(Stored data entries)

==================================================

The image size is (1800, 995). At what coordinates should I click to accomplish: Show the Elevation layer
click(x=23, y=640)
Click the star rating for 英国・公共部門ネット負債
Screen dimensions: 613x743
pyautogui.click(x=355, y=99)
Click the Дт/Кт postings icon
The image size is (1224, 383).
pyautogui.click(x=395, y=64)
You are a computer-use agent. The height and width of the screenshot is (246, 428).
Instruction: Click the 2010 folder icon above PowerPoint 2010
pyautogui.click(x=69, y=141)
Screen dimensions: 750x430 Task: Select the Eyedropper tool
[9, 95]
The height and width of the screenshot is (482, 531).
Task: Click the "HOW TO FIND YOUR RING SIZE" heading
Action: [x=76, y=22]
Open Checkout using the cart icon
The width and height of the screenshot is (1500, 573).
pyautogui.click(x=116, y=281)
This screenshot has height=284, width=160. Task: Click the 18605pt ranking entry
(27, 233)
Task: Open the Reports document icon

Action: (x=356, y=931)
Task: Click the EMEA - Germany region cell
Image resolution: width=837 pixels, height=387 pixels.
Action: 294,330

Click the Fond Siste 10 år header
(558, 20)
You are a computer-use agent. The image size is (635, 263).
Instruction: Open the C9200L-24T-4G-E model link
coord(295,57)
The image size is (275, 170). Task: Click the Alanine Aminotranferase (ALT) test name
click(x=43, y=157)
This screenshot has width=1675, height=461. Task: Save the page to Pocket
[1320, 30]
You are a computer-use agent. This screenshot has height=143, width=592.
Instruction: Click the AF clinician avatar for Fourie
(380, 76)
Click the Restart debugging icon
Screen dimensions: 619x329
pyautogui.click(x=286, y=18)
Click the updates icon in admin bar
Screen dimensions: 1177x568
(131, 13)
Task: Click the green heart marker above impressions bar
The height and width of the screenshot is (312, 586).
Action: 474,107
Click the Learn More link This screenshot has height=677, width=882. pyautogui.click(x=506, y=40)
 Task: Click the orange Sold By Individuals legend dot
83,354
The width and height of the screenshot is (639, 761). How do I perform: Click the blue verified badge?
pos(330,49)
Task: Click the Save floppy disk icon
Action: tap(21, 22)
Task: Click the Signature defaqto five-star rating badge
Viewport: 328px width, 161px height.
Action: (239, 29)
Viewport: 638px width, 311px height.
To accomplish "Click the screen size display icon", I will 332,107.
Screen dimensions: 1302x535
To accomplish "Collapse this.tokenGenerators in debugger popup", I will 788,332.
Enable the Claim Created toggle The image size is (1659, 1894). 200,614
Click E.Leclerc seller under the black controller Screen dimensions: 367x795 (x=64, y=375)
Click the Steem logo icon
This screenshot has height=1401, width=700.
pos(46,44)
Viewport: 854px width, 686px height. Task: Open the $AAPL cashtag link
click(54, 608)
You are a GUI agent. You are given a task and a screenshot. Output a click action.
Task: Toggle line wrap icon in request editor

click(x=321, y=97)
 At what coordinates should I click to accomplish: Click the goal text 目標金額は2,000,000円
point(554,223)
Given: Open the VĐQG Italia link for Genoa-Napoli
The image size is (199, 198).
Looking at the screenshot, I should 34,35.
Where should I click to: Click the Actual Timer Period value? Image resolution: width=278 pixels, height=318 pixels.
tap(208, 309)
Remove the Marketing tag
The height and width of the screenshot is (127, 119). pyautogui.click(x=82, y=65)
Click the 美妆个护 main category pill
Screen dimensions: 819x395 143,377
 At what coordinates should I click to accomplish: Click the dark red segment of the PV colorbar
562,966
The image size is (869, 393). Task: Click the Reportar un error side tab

==================================================

**What this task involves**. Transcribe exactly the lines from the one containing "Where should I" through the end of the records, both included, and nothing else.

**Answer for the task**.
Where should I click to: Click the Actual Timer Period value? Image resolution: width=278 pixels, height=318 pixels.
tap(208, 309)
Remove the Marketing tag
The height and width of the screenshot is (127, 119). pyautogui.click(x=82, y=65)
Click the 美妆个护 main category pill
Screen dimensions: 819x395 143,377
 At what coordinates should I click to accomplish: Click the dark red segment of the PV colorbar
562,966
The image size is (869, 393). Task: Click the Reportar un error side tab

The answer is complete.